We're still waiting for Android support on the Stream too.


----------



## shwru980r (Jun 22, 2008)

NotNowChief said:


> *shrug* OK, and that still means that TiVo can't deliver fully-functioning products in a timely manner.
> 
> We're still waiting for Android support on the Stream too.


A Roku app isn't going to increase subscriptions significantly. Tivo was one of the first set top boxes to stream netflix and they still proceeded to lose 2 million subscriptions.


----------



## cwoody222 (Nov 13, 1999)

For TiVo users this is sort of cool since the Time Warner app now offers all their OnDemand channels too.

I could pick up a $50 Roku and gain the ability to access all of Time Warner's OnDemand stuff that I can't thru my TiVo.

I just may do that.


----------



## mrizzo80 (Apr 17, 2012)

cwoody222 said:


> For TiVo users this is sort of cool since the Time Warner app now offers all their OnDemand channels too.
> 
> I could pick up a $50 Roku and gain the ability to access all of Time Warner's OnDemand stuff that I can't thru my TiVo.
> 
> I just may do that.


I may too. I've been keeping a second TiVo activated at 12.95/mo (other box is lifetime'd) biding time until the Mini comes out. This box isn't even connected to a coax outlet; I currently use it for Netflix and to stream live TV from my Elite. When I started this setup I figured the Mini would be available within a few months.

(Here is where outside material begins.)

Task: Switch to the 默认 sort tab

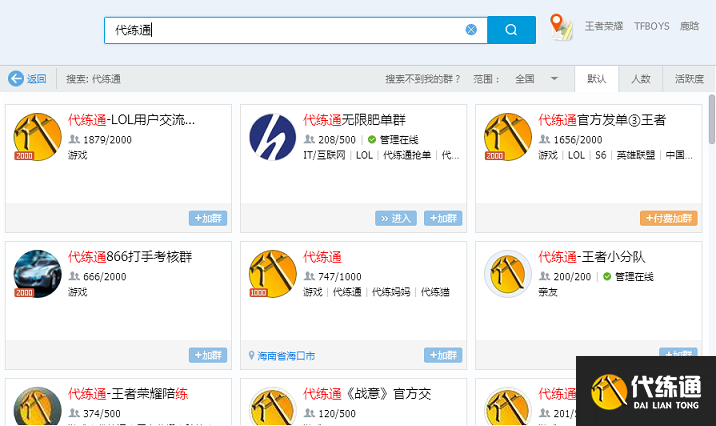Action: click(596, 79)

If TiVo doesn't announce firm availability and pricing at CES, it may be time to bail and just buy a $50 ROKU and be done with it.

Downsides would be: 
*no more DVR content streaming
*lower quality (TWC iOS app looks great on my iPhone, not sure how it would look on a smallish HDTV though)
*loss of channels (TWC doesn't stream locals and not all cable channels are included either)


----------



## slowbiscuit (Sep 19, 2006)

NotNowChief said:


> *shrug* OK, and that still means that TiVo can't deliver fully-functioning products in a timely manner.
> 
> We're still waiting for Android support on the Stream too.


Ranting here obviously has no effect on Tivo's lack of delivery on their 'one box to rule them all' marketing schlock, so the answer is to get a box that does deliver (for apps) and leave Tivo to what it does best, which is be a good DVR.

I agree that they need to deliver on the Mini this year, and at a non-gouging price. That's part of being a good DVR.


----------



## dlfl (Jul 6, 2006)

mrizzo80 said:


> ......
> Downsides [of TWC TV app on ROKU] would be:
> *no more DVR content streaming
> *lower quality (TWC iOS app looks great on my iPhone, not sure how it would look on a smallish HDTV though)
> *loss of channels (TWC doesn't stream locals and not all cable channels are included either)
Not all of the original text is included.